La obra presenta a una joven de San Juan Comalapa, reconocible por su traje típico que resalta con delicados detalles de su cultura kaqchikel. Su cabello suelto enmarca su rostro, donde una expresión tranquila y reflexiva se combina con la delicadeza de un ramo de cartuchos blancos que sostiene entre sus manos. Las flores, símbolo de pureza y conexión con la naturaleza, parecen ser sus confidentes en un diálogo íntimo y silencioso.
El fondo de la composición está dividido en dos áreas contrastantes que cuentan historias complementarias. En una sección, una pared negra alberga un tecomate colgado, un elemento tradicional que evoca la cotidianidad y la funcionalidad de la vida en el altiplano guatemalteco. En la otra sección, los colores azul, ocre, corinto y blanco se mezclan con pinceladas expresivas, creando un ambiente vibrante que refleja la riqueza cultural y artística de San Juan Comalapa, conocido por su herencia pictórica.

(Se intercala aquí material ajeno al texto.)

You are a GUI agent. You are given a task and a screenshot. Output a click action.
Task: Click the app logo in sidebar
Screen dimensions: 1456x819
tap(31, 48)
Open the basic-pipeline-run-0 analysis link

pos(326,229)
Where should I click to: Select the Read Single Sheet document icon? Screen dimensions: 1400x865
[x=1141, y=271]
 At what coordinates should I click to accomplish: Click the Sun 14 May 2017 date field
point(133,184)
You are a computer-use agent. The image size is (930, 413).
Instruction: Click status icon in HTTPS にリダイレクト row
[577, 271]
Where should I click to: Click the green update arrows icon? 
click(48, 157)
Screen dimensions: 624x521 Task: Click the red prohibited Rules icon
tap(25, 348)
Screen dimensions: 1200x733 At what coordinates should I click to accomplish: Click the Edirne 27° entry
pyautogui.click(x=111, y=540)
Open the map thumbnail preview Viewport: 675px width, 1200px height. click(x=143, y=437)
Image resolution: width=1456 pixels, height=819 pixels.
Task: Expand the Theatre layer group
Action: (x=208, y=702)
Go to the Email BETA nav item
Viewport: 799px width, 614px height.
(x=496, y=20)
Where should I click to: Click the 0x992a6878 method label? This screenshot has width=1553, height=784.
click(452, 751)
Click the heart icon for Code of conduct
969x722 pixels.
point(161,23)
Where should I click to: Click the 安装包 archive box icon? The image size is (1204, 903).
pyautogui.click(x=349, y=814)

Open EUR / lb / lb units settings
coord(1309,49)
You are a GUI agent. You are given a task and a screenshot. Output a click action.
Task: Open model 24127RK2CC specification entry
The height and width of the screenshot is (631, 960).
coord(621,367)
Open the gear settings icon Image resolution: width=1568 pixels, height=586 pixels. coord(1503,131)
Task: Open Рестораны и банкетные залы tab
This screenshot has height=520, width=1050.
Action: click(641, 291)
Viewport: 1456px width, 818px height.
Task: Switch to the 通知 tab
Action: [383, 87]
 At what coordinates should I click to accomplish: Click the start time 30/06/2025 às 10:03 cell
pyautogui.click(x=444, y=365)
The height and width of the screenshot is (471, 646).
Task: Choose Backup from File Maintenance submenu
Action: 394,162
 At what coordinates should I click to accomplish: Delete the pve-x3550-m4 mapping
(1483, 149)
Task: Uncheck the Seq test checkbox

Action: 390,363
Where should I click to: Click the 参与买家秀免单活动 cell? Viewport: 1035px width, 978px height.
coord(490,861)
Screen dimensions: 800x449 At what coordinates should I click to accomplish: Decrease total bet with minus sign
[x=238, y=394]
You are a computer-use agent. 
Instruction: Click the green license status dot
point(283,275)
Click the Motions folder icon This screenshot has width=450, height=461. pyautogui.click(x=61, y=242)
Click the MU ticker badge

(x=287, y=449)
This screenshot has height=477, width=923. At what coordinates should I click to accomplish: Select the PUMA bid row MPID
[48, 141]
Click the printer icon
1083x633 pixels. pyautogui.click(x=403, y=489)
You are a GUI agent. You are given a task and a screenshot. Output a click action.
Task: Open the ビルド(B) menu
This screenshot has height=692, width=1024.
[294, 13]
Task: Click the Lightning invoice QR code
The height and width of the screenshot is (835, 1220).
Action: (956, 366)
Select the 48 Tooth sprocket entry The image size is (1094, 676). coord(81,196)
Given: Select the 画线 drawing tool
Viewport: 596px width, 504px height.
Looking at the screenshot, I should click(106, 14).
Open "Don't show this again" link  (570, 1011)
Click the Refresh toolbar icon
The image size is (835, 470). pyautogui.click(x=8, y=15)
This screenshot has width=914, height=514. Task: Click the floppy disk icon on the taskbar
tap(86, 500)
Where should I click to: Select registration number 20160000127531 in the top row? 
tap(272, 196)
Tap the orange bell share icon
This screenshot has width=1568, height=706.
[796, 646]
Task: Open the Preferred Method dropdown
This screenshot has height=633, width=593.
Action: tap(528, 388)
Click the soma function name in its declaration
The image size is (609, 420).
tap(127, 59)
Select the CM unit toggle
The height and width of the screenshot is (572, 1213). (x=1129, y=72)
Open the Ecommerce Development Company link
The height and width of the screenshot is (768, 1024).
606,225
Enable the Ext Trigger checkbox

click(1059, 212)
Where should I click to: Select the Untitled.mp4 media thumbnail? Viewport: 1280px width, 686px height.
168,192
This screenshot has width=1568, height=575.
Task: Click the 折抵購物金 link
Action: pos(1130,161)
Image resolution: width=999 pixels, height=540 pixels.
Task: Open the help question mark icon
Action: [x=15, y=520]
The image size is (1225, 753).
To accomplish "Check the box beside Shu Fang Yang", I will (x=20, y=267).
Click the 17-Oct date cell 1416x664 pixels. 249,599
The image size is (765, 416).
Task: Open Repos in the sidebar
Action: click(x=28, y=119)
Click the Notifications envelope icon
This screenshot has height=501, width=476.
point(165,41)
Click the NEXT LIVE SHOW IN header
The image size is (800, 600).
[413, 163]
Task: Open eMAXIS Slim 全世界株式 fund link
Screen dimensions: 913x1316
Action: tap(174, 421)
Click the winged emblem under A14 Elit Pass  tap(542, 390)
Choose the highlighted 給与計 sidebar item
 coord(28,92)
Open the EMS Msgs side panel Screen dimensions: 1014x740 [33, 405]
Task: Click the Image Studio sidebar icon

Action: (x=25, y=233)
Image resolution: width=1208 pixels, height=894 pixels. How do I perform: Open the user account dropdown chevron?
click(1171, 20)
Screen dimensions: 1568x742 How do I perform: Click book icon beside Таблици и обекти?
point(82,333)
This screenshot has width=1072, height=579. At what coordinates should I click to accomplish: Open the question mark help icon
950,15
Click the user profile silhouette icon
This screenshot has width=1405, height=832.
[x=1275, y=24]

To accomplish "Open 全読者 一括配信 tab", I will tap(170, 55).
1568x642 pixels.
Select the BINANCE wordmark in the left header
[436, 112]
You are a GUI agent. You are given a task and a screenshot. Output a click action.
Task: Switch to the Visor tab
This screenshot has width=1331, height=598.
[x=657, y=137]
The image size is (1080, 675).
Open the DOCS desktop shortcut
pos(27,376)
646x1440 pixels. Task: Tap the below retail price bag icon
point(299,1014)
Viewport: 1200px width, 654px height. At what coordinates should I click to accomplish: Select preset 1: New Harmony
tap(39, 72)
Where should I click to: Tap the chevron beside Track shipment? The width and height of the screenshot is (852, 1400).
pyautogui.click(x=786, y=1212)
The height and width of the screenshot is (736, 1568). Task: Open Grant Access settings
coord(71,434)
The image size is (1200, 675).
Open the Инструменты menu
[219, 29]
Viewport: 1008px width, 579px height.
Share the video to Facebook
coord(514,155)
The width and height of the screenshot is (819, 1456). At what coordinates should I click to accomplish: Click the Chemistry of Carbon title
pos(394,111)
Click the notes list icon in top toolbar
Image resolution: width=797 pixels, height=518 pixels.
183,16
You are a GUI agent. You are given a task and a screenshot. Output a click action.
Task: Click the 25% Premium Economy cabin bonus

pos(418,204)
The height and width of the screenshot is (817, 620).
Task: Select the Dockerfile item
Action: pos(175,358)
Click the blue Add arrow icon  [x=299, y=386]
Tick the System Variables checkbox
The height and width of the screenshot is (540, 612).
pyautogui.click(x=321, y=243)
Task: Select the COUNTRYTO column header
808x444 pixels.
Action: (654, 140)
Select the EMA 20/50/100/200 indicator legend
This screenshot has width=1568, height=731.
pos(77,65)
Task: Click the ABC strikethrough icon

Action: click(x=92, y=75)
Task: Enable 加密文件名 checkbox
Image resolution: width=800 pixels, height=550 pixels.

El contraste entre la sobriedad de la pared oscura y la vivacidad de los colores simboliza la dualidad entre lo ancestral y lo contemporáneo, entre la quietud del pasado y la energía del presente. La escena en su conjunto invita al espectador a reflexionar sobre la relación entre la naturaleza, la tradición y la identidad cultural, encapsulando en un momento íntimo la riqueza espiritual y estética de la vida maya-kaqchikel.